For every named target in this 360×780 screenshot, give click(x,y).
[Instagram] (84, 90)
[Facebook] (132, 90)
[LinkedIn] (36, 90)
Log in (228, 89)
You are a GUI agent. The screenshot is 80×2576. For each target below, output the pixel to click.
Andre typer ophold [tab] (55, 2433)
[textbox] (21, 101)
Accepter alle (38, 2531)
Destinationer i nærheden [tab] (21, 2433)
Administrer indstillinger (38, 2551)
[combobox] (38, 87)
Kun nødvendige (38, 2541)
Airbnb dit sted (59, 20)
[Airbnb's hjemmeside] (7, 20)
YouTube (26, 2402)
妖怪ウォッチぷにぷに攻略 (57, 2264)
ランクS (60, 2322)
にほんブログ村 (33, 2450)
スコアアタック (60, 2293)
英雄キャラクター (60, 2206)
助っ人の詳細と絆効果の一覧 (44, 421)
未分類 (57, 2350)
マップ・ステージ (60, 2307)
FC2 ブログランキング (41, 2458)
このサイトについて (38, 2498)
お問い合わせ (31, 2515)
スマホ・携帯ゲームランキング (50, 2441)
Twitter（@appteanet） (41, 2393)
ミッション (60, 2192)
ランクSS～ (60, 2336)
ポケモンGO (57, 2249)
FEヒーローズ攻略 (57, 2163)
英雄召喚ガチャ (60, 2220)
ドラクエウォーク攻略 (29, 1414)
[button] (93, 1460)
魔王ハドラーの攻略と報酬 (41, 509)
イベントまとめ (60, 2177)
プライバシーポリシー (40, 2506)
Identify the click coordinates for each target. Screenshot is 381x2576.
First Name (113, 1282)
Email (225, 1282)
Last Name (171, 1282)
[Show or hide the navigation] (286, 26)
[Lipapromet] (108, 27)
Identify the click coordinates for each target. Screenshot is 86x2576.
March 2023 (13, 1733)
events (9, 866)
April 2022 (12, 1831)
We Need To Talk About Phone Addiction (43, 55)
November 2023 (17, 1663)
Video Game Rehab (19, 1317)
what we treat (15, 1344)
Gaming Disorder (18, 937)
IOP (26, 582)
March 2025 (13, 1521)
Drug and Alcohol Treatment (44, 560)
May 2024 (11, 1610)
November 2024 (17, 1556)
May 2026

====

- ACTIVITY
Copy task. Give back the whole listing exactly as written.

- TASK ANSWER
For every named target in this 360×780 screenshot, give click(x,y).
[Instagram] (84, 90)
[Facebook] (132, 90)
[LinkedIn] (36, 90)
Log in (228, 89)
You are a GUI agent. The screenshot is 80×2576. For each target below, output the pixel to click.
Andre typer ophold [tab] (55, 2433)
[textbox] (21, 101)
Accepter alle (38, 2531)
Destinationer i nærheden [tab] (21, 2433)
Administrer indstillinger (38, 2551)
[combobox] (38, 87)
Kun nødvendige (38, 2541)
Airbnb dit sted (59, 20)
[Airbnb's hjemmeside] (7, 20)
YouTube (26, 2402)
妖怪ウォッチぷにぷに攻略 (57, 2264)
ランクS (60, 2322)
にほんブログ村 (33, 2450)
スコアアタック (60, 2293)
英雄キャラクター (60, 2206)
助っ人の詳細と絆効果の一覧 (44, 421)
未分類 (57, 2350)
マップ・ステージ (60, 2307)
FC2 ブログランキング (41, 2458)
このサイトについて (38, 2498)
お問い合わせ (31, 2515)
スマホ・携帯ゲームランキング (50, 2441)
Twitter（@appteanet） (41, 2393)
ミッション (60, 2192)
ランクSS～ (60, 2336)
ポケモンGO (57, 2249)
FEヒーローズ攻略 (57, 2163)
英雄召喚ガチャ (60, 2220)
ドラクエウォーク攻略 (29, 1414)
[button] (93, 1460)
魔王ハドラーの攻略と報酬 (41, 509)
イベントまとめ (60, 2177)
プライバシーポリシー (40, 2506)
Identify the click coordinates for each target. Screenshot is 381x2576.
First Name (113, 1282)
Email (225, 1282)
Last Name (171, 1282)
[Show or hide the navigation] (286, 26)
[Lipapromet] (108, 27)
Identify the click coordinates for each target. Screenshot is 86x2576.
March 2023 (13, 1733)
events (9, 866)
April 2022 (12, 1831)
We Need To Talk About Phone Addiction (43, 55)
November 2023 (17, 1663)
Video Game Rehab (19, 1317)
what we treat (15, 1344)
Gaming Disorder (18, 937)
IOP (26, 582)
March 2025 (13, 1521)
Drug and Alcohol Treatment (44, 560)
May 2024 (11, 1610)
November 2024 (17, 1556)
May 2026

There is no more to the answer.